-- WHAT YOU SHOULD DO --
Carry on the news article about the House vote that ended the 75-day DHS shutdown, picking up right after its final paragraph.

The House has passed a Department of Homeland Security funding bill that ends a 75-day partial shutdown while leaving funding for ICE and CBP to be decided separately, and senior officials and leaders reacted strongly to the outcome.
The 75-day partial government shutdown tied to DHS funding finally ended when the House approved a bill that covers most DHS agencies while excluding funding for Immigration and Customs Enforcement and Customs and Border Protection. Lawmakers framed the vote as a targeted approach: keep essential homeland functions running now, and settle contentious border enforcement funding through a separate legislative vehicle. The move clears the immediate logjam for agencies like FEMA and the U.S. Coast Guard, but it deliberately punts the most politically explosive pieces to another fight.
“Now I just want to say that sometimes the process around here is cumbersome, that’s the way this works, but in spite of our razor-thin, historically small majority, House Republicans continue to deliver for the American people,” Speaker of the House Mike Johnson told reporters after the bill was passed. “We will continue to do that for the remainder of the year, and that is a large reason why we are going to win the midterms, so that the grown-ups can stay in charge here.” His remarks stressed conservative control and the argument that steady governance requires holding firm on priorities.
BREAKING: The House has voted to fund most of the Department of Homeland Security, ending a 75-day shutdown and sending the measure to President Trump. The bill reopens DHS but excludes new funding for Immigration and Customs Enforcement (ICE) and Border Patrol, with Republicans… pic.twitter.com/nTBZCKFFJf
— Breaking911 (@Breaking911) April 30, 2026
Johnson then pressed the political fault line directly, accusing Democrats of opposing basic enforcement. He said, “The sad and actually shocking truth is, there’s not a Democrat in the House or the Senate that believes border security and immigration enforcement should exist at all. By word and deed, Democrats have made clear their desire to defund both of those critical functions of our government.” That language frames the coming separate ICE and CBP funding fight as an existential choice about enforcement.
House leaders say they will take up ICE and CBP funding in a separate bill so members can vote on those components without threatening funding for other DHS responsibilities. Among the DHS units expected to get immediate appropriations are the U.S. Coast Guard, FEMA, the Secret Service, and the Cybersecurity and Infrastructure Security Agency (CISA), which handles threats to critical infrastructure. The split approach aims to keep emergency services and national security operations funded while isolating the border debate for a focused showdown.

-- EXCERPTED DATA --
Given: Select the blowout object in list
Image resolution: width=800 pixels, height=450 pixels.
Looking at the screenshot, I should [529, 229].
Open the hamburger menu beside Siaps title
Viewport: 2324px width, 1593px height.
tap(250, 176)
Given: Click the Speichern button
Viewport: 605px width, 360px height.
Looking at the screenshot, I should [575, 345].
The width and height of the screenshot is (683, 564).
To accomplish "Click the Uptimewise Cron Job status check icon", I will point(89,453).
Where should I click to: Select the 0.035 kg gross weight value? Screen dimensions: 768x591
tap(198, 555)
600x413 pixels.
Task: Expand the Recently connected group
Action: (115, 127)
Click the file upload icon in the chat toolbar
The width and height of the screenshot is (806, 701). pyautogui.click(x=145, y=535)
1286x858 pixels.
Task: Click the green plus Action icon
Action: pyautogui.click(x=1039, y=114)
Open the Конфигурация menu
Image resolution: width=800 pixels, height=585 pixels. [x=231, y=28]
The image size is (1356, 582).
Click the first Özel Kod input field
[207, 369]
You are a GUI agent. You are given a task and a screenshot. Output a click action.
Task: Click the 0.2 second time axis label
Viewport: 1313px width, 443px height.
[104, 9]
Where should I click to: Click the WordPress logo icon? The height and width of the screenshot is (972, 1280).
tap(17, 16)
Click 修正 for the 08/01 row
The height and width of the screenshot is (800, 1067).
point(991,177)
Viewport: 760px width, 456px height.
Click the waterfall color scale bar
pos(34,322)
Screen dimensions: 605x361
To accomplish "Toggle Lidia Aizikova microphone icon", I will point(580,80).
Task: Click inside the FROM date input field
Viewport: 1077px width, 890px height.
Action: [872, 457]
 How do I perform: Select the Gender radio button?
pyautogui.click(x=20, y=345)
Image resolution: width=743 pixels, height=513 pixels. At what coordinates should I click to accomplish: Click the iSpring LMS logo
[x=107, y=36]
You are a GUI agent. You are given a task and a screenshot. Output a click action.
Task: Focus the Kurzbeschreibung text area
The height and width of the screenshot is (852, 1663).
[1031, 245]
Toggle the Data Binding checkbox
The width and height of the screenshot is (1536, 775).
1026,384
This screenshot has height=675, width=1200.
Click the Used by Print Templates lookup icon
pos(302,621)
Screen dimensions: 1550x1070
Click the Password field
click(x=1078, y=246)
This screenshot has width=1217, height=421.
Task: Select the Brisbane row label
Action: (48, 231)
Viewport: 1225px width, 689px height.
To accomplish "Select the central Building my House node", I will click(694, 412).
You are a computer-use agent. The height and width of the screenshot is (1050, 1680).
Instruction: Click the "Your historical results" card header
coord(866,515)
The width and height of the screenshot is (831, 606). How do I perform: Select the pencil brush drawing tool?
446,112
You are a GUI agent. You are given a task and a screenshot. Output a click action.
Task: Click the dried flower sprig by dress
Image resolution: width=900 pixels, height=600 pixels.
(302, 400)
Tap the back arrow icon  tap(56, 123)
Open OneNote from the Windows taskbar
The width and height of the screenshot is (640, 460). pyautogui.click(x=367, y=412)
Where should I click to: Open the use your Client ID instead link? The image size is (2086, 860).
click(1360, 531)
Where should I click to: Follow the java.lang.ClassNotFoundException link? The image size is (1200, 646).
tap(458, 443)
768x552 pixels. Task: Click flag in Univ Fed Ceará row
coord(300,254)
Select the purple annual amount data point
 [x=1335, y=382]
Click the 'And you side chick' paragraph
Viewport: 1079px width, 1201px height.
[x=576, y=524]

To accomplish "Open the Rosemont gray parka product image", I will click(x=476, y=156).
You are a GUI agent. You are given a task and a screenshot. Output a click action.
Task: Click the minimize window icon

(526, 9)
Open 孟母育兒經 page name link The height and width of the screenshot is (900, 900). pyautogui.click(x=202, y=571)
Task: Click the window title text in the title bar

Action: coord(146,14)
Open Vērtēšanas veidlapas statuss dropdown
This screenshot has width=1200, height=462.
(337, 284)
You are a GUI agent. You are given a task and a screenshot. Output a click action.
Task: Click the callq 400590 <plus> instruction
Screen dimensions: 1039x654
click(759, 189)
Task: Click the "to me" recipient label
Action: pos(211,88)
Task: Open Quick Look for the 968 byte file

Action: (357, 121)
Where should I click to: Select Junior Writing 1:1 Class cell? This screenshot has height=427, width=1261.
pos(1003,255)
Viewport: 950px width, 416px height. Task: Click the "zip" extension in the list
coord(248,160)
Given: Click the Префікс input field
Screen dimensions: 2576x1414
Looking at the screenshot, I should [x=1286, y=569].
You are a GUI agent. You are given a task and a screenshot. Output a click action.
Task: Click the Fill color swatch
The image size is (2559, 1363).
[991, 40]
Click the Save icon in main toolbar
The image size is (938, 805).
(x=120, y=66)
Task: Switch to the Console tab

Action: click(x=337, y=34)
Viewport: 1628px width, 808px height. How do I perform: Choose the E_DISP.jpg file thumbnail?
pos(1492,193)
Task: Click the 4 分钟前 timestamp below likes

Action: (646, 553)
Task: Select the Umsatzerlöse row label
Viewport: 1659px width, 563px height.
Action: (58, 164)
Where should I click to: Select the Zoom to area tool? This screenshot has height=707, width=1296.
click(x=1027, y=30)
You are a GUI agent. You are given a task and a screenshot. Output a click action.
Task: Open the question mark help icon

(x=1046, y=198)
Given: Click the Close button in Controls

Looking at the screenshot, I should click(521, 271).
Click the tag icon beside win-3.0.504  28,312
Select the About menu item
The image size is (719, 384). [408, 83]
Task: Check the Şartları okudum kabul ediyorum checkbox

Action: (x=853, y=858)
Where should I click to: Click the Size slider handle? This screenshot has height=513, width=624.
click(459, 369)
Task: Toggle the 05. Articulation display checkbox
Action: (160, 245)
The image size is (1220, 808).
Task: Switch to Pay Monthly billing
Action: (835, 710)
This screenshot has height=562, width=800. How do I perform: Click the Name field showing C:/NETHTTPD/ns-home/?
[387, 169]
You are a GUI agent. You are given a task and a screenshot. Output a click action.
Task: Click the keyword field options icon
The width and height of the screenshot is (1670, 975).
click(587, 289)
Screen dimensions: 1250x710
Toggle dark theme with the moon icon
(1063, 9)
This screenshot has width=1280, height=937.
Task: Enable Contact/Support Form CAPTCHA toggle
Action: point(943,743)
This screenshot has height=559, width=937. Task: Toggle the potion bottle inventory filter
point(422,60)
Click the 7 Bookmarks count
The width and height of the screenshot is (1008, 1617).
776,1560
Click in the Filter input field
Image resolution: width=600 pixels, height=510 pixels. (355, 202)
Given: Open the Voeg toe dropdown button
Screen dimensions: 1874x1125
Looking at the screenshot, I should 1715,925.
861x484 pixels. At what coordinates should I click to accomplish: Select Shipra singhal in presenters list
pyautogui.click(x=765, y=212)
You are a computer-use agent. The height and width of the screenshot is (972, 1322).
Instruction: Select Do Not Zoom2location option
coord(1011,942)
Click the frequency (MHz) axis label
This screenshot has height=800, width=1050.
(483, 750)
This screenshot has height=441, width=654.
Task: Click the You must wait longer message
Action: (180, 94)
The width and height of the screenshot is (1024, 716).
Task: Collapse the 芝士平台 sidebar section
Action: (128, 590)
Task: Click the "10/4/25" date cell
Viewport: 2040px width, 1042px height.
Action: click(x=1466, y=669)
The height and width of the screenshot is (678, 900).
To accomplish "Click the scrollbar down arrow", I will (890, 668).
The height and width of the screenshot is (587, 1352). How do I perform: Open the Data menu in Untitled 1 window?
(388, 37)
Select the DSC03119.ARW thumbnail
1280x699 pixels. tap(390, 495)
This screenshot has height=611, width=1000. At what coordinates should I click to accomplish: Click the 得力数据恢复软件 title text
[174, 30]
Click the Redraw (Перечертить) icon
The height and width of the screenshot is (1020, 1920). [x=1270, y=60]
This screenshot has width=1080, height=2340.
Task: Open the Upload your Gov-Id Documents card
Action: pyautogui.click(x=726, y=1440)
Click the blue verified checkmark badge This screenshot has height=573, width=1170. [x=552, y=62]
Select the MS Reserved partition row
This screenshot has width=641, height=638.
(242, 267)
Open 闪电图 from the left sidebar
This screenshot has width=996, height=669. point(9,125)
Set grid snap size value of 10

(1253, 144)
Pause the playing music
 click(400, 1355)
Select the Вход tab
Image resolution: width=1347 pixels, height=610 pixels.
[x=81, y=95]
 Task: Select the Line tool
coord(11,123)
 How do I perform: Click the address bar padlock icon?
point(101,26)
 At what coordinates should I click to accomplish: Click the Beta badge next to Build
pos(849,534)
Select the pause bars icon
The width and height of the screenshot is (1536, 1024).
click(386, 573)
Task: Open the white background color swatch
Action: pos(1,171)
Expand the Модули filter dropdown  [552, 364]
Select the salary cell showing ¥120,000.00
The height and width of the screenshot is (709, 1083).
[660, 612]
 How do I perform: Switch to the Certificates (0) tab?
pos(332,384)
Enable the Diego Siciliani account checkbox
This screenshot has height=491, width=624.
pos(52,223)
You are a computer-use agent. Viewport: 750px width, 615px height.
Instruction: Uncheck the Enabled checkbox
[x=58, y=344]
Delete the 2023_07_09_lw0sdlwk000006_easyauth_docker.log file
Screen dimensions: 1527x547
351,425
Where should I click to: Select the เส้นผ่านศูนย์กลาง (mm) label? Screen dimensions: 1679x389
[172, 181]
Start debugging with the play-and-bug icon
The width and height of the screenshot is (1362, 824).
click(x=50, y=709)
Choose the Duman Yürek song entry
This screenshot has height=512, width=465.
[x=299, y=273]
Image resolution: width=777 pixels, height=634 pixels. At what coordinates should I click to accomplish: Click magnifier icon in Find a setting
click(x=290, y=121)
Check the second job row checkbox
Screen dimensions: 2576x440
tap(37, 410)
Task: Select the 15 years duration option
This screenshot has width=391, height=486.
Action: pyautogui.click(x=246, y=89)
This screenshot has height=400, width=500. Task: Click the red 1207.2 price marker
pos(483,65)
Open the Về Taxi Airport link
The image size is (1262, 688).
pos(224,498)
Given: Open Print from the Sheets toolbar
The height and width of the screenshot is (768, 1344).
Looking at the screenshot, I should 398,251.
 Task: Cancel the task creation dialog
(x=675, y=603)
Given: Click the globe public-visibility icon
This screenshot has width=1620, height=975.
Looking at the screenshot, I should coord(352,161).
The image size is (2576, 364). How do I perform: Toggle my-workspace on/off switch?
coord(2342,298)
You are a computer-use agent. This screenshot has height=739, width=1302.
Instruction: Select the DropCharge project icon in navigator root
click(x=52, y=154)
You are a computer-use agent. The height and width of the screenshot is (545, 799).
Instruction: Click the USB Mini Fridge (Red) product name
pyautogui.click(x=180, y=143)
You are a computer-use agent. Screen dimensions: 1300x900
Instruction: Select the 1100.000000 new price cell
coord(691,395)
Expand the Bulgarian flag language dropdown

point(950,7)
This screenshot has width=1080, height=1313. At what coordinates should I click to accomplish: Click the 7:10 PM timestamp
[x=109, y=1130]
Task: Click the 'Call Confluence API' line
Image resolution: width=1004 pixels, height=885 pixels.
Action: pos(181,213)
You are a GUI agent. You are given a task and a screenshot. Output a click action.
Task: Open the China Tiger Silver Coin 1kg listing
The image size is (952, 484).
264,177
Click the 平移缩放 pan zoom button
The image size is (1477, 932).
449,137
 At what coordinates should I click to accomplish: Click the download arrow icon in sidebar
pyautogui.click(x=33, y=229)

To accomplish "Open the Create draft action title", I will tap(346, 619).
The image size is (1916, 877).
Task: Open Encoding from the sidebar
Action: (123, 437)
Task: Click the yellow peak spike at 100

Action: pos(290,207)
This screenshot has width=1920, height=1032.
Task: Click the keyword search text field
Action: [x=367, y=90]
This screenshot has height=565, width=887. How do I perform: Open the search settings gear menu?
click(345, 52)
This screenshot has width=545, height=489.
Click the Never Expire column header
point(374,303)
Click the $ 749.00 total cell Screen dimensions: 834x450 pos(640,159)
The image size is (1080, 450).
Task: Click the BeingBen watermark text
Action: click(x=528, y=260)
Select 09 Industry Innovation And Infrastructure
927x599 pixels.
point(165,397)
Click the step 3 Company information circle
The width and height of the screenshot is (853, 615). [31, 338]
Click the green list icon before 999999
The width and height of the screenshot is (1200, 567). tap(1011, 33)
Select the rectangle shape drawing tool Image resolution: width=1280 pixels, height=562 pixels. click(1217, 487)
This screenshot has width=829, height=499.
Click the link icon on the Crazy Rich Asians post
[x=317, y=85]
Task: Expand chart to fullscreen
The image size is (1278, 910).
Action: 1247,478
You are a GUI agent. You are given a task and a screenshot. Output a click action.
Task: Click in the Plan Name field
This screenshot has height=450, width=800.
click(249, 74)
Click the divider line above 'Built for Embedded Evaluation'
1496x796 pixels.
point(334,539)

-- EXERCISE OUTPUT --
“After 76 days, the longest government shutdown in history is over,” DHs Secretary Markwayne Mullin wrote in a statement. “DHS is back open, @ICEgov and @CBP will be funded through reconciliation (with NO Democrat votes) so liberals can’t play games with federal law enforcement funding.” Mullin’s statement ties funding for ICE and CBP to reconciliation processes and underscores an expectation of partisan division on the next steps.
“To be clear, this Democrat shutdown NEVER should have happened,” he added. “To our great, patriotic employees who have continued to protect the homeland every single day without a guaranteed paycheck—thank you. President Trump and I are very grateful to be in the fight with you to Make America Safe Again.” Those words were meant to signal solidarity with rank-and-file DHS employees who worked through the impasse and to tie the resolution to broader Republican priorities on security.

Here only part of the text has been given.